- Task objective -
Write out exactly the lines below that run from the one containing "Copy the Location ID with clipboard icon" through the one containing "Click the Sales", both included, with no other lines.

(Collected data entries)
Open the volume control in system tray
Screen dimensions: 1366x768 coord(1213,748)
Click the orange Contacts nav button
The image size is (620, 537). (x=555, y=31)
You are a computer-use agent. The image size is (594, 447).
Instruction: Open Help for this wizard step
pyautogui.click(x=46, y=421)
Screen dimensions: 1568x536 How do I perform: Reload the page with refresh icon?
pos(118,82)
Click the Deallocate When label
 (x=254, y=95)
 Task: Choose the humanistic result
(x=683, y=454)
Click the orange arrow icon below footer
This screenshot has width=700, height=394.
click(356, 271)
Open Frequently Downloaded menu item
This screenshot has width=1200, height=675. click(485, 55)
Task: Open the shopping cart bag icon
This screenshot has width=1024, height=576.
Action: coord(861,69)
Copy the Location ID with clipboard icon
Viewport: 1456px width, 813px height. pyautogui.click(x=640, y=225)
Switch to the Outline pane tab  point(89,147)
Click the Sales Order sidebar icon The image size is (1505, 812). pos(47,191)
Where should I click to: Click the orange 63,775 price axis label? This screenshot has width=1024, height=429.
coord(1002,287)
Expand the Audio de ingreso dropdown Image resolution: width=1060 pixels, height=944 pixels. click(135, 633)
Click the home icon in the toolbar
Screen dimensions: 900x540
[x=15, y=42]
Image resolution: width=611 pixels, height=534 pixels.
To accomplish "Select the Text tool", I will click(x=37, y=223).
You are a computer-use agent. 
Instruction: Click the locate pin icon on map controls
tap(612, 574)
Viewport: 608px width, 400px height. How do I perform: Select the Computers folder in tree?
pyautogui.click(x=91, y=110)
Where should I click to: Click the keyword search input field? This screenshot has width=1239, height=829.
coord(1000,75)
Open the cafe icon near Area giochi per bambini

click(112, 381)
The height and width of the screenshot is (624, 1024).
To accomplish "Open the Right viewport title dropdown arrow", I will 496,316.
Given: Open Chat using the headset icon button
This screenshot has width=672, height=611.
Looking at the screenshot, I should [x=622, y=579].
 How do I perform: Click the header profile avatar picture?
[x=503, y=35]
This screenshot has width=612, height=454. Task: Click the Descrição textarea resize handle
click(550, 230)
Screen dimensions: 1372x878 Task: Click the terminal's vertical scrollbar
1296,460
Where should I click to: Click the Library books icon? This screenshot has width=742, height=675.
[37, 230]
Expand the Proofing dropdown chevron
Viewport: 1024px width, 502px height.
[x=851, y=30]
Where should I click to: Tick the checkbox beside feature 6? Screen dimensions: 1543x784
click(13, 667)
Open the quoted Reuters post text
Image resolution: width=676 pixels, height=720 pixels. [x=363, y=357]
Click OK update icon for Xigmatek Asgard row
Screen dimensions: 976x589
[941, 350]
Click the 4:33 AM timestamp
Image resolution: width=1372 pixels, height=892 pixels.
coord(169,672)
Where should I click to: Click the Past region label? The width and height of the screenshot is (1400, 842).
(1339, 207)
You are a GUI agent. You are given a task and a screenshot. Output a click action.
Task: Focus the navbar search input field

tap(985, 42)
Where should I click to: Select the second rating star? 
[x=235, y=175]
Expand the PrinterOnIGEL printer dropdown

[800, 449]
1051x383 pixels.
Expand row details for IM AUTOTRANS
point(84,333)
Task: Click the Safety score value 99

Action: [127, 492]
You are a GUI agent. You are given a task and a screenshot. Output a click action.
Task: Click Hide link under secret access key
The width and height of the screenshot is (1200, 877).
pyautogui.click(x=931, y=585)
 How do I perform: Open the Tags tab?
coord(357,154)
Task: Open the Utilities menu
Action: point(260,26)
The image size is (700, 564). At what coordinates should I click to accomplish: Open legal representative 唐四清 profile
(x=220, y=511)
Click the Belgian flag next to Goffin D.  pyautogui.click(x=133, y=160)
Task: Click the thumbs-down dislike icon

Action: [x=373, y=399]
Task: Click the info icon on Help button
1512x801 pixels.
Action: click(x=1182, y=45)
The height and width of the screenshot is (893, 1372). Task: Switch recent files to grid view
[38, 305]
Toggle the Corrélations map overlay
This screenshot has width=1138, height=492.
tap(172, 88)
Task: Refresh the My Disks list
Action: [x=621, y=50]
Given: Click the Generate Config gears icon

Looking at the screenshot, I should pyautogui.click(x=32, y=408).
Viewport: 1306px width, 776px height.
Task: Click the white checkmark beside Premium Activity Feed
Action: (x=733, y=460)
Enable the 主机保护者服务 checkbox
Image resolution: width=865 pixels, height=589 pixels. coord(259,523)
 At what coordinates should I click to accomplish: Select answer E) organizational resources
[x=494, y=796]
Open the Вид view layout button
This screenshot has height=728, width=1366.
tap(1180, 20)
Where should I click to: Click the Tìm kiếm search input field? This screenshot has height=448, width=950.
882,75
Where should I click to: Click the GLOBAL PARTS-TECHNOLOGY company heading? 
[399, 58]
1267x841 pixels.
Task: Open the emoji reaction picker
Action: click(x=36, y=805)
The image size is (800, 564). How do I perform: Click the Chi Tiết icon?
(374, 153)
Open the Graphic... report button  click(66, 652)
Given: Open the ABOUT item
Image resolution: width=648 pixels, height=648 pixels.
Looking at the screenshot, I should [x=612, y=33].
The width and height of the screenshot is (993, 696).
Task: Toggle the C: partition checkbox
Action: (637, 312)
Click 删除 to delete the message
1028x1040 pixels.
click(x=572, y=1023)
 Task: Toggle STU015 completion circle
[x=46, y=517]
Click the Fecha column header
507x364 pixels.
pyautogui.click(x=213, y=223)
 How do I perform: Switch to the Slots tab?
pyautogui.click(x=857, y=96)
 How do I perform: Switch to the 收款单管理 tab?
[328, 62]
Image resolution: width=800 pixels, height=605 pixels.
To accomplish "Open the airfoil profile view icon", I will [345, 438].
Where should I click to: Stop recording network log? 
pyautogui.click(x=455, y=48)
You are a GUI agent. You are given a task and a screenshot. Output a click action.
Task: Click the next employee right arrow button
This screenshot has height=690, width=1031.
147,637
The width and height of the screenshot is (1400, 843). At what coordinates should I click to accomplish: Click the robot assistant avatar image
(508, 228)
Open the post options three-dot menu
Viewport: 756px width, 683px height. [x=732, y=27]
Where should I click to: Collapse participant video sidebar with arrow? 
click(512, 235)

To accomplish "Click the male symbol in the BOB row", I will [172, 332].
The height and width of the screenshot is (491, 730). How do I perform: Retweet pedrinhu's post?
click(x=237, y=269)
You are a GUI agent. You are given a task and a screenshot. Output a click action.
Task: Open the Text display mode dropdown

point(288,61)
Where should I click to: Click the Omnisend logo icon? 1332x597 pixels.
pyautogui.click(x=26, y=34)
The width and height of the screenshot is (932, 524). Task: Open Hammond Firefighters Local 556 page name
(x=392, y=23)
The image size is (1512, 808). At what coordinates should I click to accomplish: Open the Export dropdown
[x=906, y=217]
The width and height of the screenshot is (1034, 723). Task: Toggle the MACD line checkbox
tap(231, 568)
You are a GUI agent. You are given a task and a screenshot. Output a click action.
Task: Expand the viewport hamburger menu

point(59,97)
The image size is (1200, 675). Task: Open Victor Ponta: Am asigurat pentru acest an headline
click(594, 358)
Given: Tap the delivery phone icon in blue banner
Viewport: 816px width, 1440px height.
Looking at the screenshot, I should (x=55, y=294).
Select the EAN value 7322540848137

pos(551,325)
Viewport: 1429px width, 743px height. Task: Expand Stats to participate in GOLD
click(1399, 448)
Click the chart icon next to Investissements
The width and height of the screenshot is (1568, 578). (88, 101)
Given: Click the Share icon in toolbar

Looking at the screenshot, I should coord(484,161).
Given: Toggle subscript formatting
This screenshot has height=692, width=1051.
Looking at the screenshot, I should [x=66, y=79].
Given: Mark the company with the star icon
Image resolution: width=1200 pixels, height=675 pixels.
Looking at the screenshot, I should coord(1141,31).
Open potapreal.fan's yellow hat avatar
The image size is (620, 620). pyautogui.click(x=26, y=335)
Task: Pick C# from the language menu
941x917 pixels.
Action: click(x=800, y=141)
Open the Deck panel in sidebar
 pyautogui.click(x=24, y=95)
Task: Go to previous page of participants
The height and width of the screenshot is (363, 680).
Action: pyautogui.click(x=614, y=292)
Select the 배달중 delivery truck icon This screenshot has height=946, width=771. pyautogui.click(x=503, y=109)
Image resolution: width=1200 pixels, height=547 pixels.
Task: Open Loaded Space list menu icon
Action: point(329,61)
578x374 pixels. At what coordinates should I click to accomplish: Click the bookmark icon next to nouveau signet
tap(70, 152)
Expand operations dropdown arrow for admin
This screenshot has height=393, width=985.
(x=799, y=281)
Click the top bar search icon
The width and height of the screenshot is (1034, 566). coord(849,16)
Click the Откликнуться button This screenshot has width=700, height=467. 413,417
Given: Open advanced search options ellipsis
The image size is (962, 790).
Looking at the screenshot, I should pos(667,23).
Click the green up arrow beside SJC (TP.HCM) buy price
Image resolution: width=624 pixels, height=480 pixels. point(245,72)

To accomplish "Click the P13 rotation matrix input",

- Expected answer -
Copy the Location ID with clipboard icon
Viewport: 1456px width, 813px height. pyautogui.click(x=640, y=225)
Switch to the Outline pane tab  point(89,147)
Click the Sales Order sidebar icon The image size is (1505, 812). pos(47,191)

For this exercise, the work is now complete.